◆ **AIM**:
Reproduce verbatim the lines of the entries below, from the line containing "Task: Open 'Website" through the line containing "(x=41, y=736)", both included.

** start of SUPPLIED MATERIAL **

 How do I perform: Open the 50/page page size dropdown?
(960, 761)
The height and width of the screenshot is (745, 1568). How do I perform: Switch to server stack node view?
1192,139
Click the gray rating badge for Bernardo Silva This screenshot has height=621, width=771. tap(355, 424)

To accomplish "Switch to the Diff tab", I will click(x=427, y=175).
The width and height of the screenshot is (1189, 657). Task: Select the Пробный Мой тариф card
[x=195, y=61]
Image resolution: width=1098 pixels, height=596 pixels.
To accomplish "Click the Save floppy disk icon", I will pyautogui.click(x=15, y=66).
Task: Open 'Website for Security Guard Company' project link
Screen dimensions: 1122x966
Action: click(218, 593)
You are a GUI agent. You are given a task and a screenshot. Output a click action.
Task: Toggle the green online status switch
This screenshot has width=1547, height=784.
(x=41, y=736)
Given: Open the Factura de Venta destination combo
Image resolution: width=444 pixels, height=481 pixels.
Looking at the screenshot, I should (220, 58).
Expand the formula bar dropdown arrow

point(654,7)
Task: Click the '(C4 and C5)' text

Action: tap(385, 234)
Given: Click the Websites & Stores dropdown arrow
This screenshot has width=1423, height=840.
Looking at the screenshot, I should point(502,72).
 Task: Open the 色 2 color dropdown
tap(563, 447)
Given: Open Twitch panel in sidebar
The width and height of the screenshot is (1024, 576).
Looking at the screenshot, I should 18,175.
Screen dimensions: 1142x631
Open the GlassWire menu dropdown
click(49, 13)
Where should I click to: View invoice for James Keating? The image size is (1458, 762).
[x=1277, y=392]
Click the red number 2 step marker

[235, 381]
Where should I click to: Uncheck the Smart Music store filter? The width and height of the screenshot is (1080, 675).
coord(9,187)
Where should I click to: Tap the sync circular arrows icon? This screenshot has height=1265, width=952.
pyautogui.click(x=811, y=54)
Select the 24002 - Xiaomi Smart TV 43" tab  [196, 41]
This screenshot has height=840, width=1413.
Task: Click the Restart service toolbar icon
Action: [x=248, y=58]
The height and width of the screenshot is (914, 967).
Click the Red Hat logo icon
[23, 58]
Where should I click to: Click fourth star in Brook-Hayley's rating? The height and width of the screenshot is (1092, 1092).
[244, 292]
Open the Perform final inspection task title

** end of SUPPLIED MATERIAL **

◆ **FINAL ANSWER**:
Task: Open 'Website for Security Guard Company' project link
Screen dimensions: 1122x966
Action: click(218, 593)
You are a GUI agent. You are given a task and a screenshot. Output a click action.
Task: Toggle the green online status switch
This screenshot has width=1547, height=784.
(x=41, y=736)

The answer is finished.